Wednesday, January 26, 2011

What is “clean energy,” President Obama?

President Barack Obama has launched what is to be a new era of clean energy development in the U.S., announcing that this could be a “Sputnik moment.” During the Jan. 25 State of the Union address, he urged Americans to rally around a new goal: Obtaining 80 percent of America's electricity from clean energy sources by 2035.

While to some, Obama’s announcement means the accelerated growth of renewable energy, “clean energy” can be broadly defined. To conservationists, "clean energy" would likely mean 100 percent renewable energy. To others, "clean energy" could mean 100 percent clean coal. My understanding is that President Obama is referring to a combination of all the resources -- renewable energy, nuclear, natural gas, and yes, even clean coal.

“It is a very ambitious goal, and it is also a very vague and broad goal,” said Jeff Davis, co-head of the renewable energy practice at the Mayer Brown law firm.

Currently, the U.S. coal fleet generates roughly half of all electrical output. “There are reports that we’ll still be using the same percentage from coal in 2035. It will just be clean coal,” Davis said. According to the North American Electric Reliability Corporation, coal-fired generation will drop to less than one-third of total generation by 2030 – less than half, but still a sizeable amount.

While the definition of clean coal is unclear, renewable energy is expected to continue to grow in the coming decades. Davis said that the ripening of this “low-hanging fruit” – wind and solar is “key to the continued support of clean energy.”

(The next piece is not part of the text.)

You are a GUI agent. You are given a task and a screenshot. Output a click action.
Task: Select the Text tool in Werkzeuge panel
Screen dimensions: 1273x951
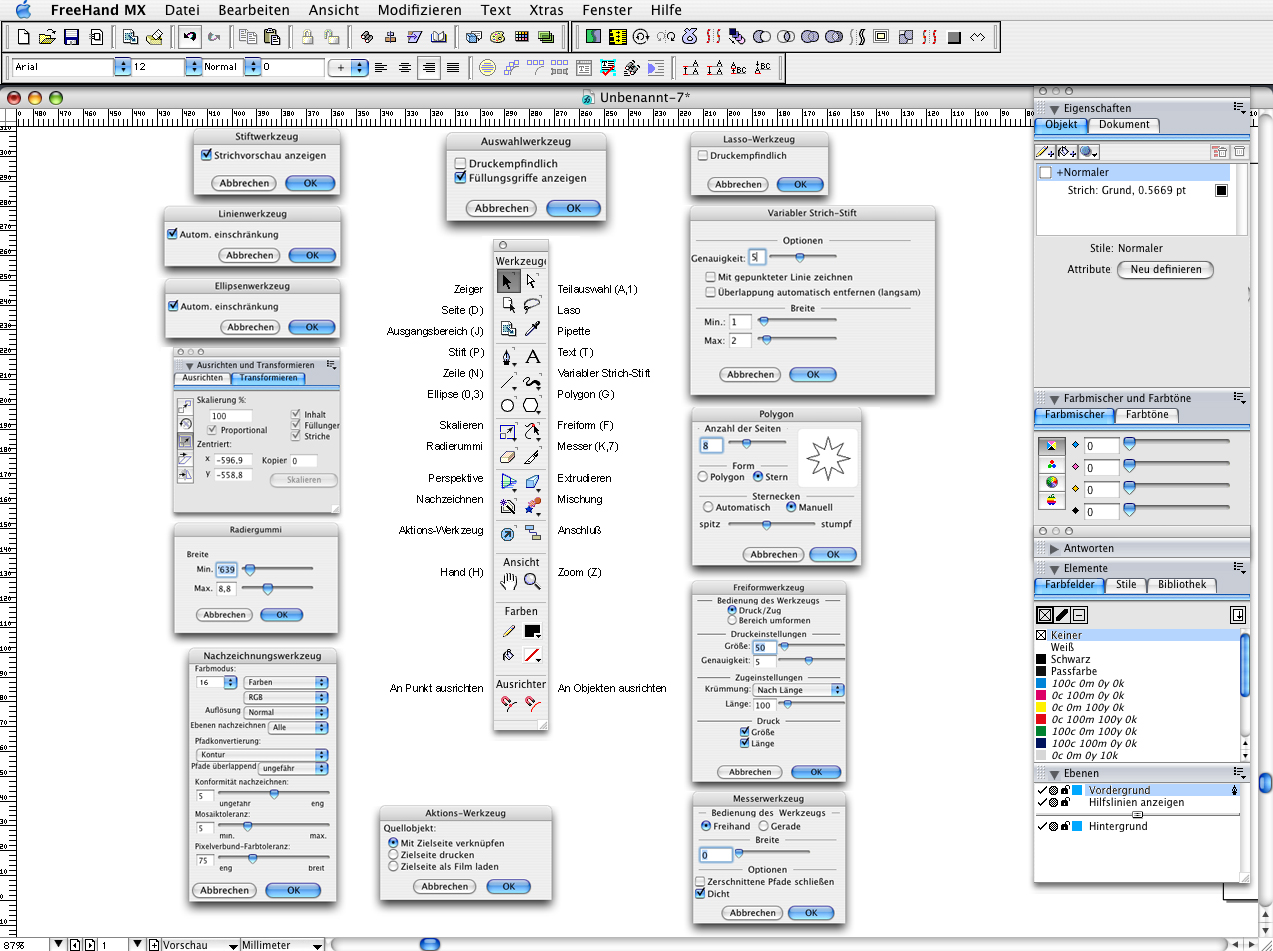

In order to reach the goal of 80 percent clean energy by 2035, Denise Bode, CEO of the American Wind Energy Association, said renewable energy incentives and policies must reach a place of predictability allowing that “energy sources that will never run out ... instead of keeping renewable energy on a constant one-year footing.”

In December, the U.S. House approved the passage of a tax bill that includes a one-year extension of Section 1603 (Treasury Grant Program). Incentives for renewables typically have been extended one year at a time, leaving renewable energy industries little room to plan long-term projects and investments.

“It’s time to reorient the tax code to predictable policies,” Bode said. “Predictability of the permanent incentives for conventional energy sources is as important as the amounts.”

Davis said that incentives for renewable energy are a must, but the source for funding incentives is questionable. “A large part of the State of the Union address focused on deficits and reducing them, but at the same time the President is talking about providing incentives for clean energy. How do we pay for these incentives?”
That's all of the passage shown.